Almost an ordinary Saturday then. In London, however, millions have converged for a march against the impending war with Iraq. News of the demonstration and of that burning aircraft keeps interrupting Henry's thoughts. He worries about "martyrdom attacks," the Middle East, the future after 9/11.

"Perowne held for a while to the idea that it was all an aberration, that the world would surely calm down and soon be otherwise, that solutions were possible, that reason, being a powerful tool, was irresistible, the only way out; or that like any other crisis, this one would fade soon, and make way for the next, going the way of the Falklands and Bosnia, Biafra and Chernobyl. But lately, this is looking optimistic. Against his own inclination, he's adapting, the way patients eventually do to their sudden loss of sight or use of their limbs. No going back. The nineties are looking like an innocent decade, and who would have thought that at the time? Now we breathe a different air. He bought Fred Halliday's book and read in the opening pages what looked like a conclusion and a curse: the New York attacks precipitated a global crisis that would, if we were lucky, take a hundred years to resolve. If we were lucky. Henry's lifetime, and all of Theo's and Daisy's. And their children's lifetime too. A Hundred Years' War."

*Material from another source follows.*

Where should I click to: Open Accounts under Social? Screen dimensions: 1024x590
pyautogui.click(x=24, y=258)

The surgeon also remembers an Iraqi patient who shocked him with some of the casual horrors of Saddam Hussein's regime. So Henry supports the proposed invasion. It will bring an end to an obvious evil. As for radical Islamists, he "takes the conventional view -- the pursuit of utopia ends up licensing every form of excess, all ruthless means of its realisation. If everyone is sure to end up happy forever, what crime can it be to slaughter a million or two now?"

Once such heartlessness might have been the logic of 19th-century philosophers or of foreign nihilists lying on unmade beds in cheap hotels, but now danger and sudden death can lurk quite nearby. When Perowne leaves his lovely home to attend to his Saturday round of pleasures and tasks, he walks through a city square where addicts and adulterers, drunks and suicides, gather to talk or shout or cry quietly on the benches. "Emerging from small rooms in council flats or terraced houses, and from cramped side streets, into a wider view of generous sky and a tall stand of plane trees on the green, of space and growth, people remember their essential needs and how they're not being met."

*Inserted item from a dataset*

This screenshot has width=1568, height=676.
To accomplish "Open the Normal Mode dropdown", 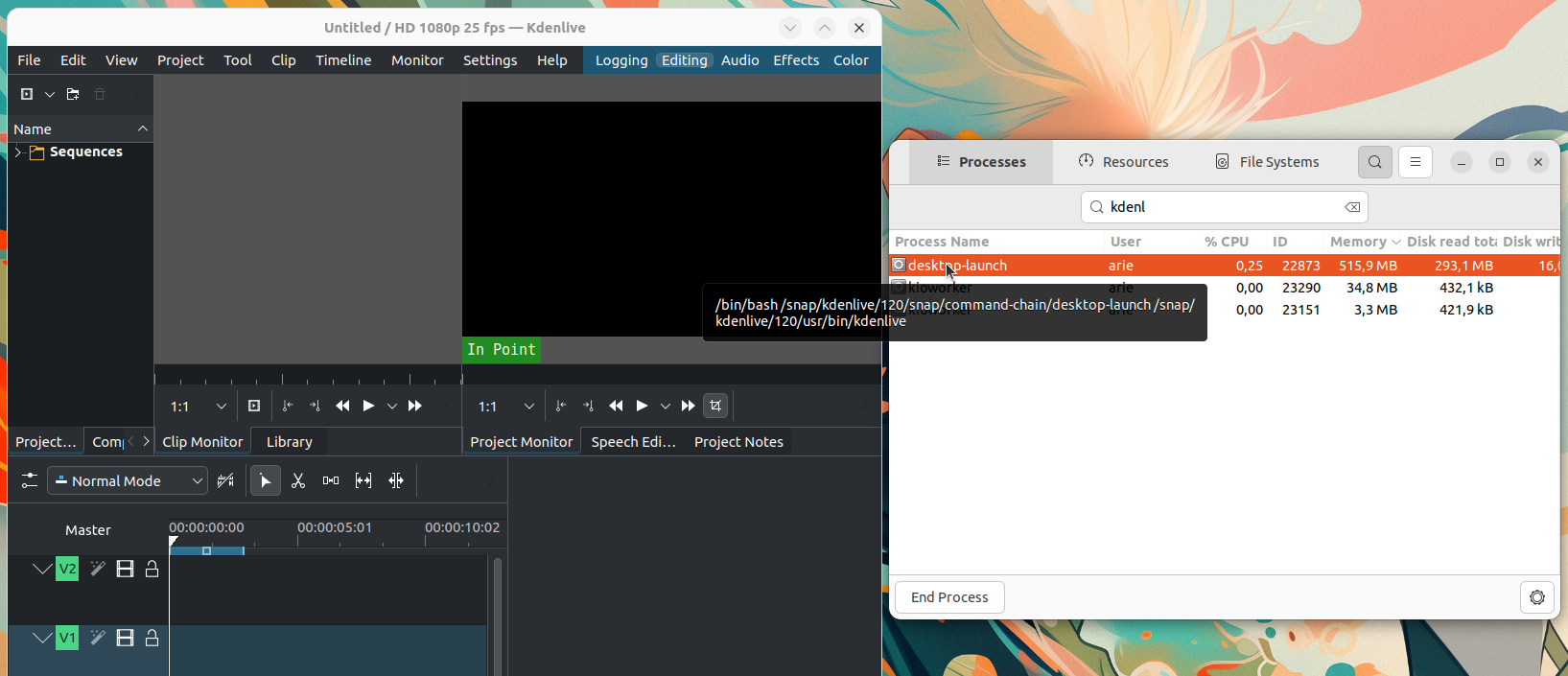I will tap(128, 480).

As Henry will later learn, "a man who believes he has no future" is able to act "free of consequences." On his way to the mews where he garages his car, the uneasy Perowne daydreams of "how restful it must once have been, in another age, to be prosperous and believe that an all-knowing supernatural force had allotted people to their stations in life. And not see how the belief served your own prosperity -- a form of anosognosia, a useful psychiatric term for a lack of awareness of one's own condition." Soon we realize that the loss of faith and the zealotry of faith are ringing through this novel like a bell tolling.